JT: In 1962 you were named Indiana's Mr. Basketball and MVP of the Indiana-Kentucky All-Star game. How big a deal was the All-Star game back in the day, and why did you decide to go to Evansville?
LH: The all-star game was big back then, and being named Mr. Basketball was a dream come true. We played one game in Indiana and one in Kentucky, and I was named MVP of one of the games. I had several offers from schools like UCLA and Purdue, but Coach Ritter (who was from Evansville) told me that Evansville was the best place for me due to several factors: a good brand of basketball, a new stadium, etc. We had a very hard non-conference Division I schedule (LSU, Notre Dame, etc.), so once we got to our conference schedule it was easy. I have no regrets about my college choice.
JT: At Evansville you played for legendary coach Arad McCutchan, who still holds the Division II record for most national titles with five. What made him such a great coach, and what was the most important thing he ever taught you?
LH: Coach McCutchan was way ahead of his time. He was fundamentally sound and a great teacher. We were like one big happy family. He was a fanatic when it came to conditioning and we felt like we could play two games a night if we had to. I learned a whole lot from him both on and off the court, just as I did with Coach Ritter.
JT: One of your teammates was future Hall of Famer Jerry Sloan, who was a two-time Division I tournament MOP. What made Sloan such a great player, and did you get the sense back then that he wanted to go into coaching?
LH: Jerry is just a country boy from Illinois who was a hard worker and a good defender. He deserves everything that he received and has turned out to be a great coach. Even though he is a millionaire he never forgot where he came from. We became good friends and have remained in contact. I saw him speak at a banquet a couple of years ago. Someone asked him who was the best player he ever played against and he pointed at me and said, "Well that is easy. He is sitting right here in the audience."
JT: In 1965 your team went 29-0, capped off by a three-point overtime win over Walt Frazier's SIU team en route to your second straight national championship. How was your team able to stay focused every night throughout the season, and did you think that Frazier was going to ruin your perfect season?

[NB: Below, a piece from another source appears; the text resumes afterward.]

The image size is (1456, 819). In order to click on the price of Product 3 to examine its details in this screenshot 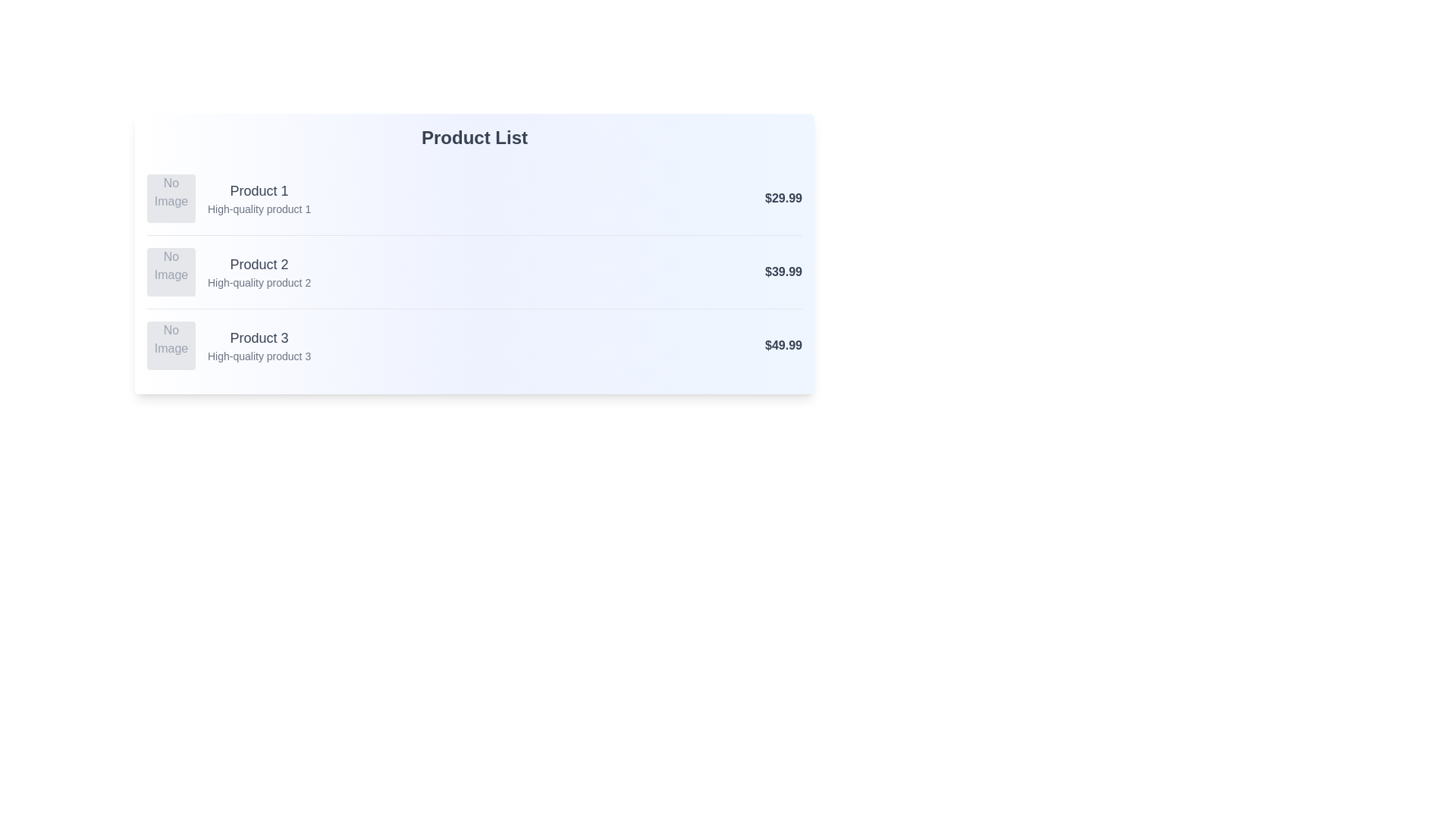, I will do `click(783, 345)`.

LH: Walt was only the third-best player on his own team, which most people do not realize. We played them three times that year and won all three by a total of only five points. We knew them and they knew us and we both respected each other.
JT: You were a two-time All-American. What did it mean to you to win such outstanding individual honors?
LH: You cherish every honor you get, but you cannot do it without good teammates and a good coach. When you are young you do not cherish the awards as much as when you get older.
JT: You remain the all-time leading scorer in school history. Did you realize at the time how prolific a player you were, and do you think anyone will ever break your record?
LH: At the time I did not. I just tried to play to the best of my ability and played hard in every game. It is a great honor, especially because it was before the three-point line. Someone will probably break it someday (I own a couple of other records as well), but records are made to be broken.
JT: In the summer of 1968 you were drafted by Cincinnati but did not make the team. Were you thrilled to have been drafted or disappointed to not make the roster?
LH: I actually got drafted by Chicago in 1966. They only had about 10 teams in the league at the time but if there were more teams then I think I would have made it. I was an offensive forward/defensive guard, while Jerry was an offensive guard/defensive forward. I had a chance to go to Europe but turned it down because I did not know what country I would end up in. I also turned down an offer from the Harlem Globetrotters because I always took basketball seriously. I guess I was a bit disappointed, but I can live with it.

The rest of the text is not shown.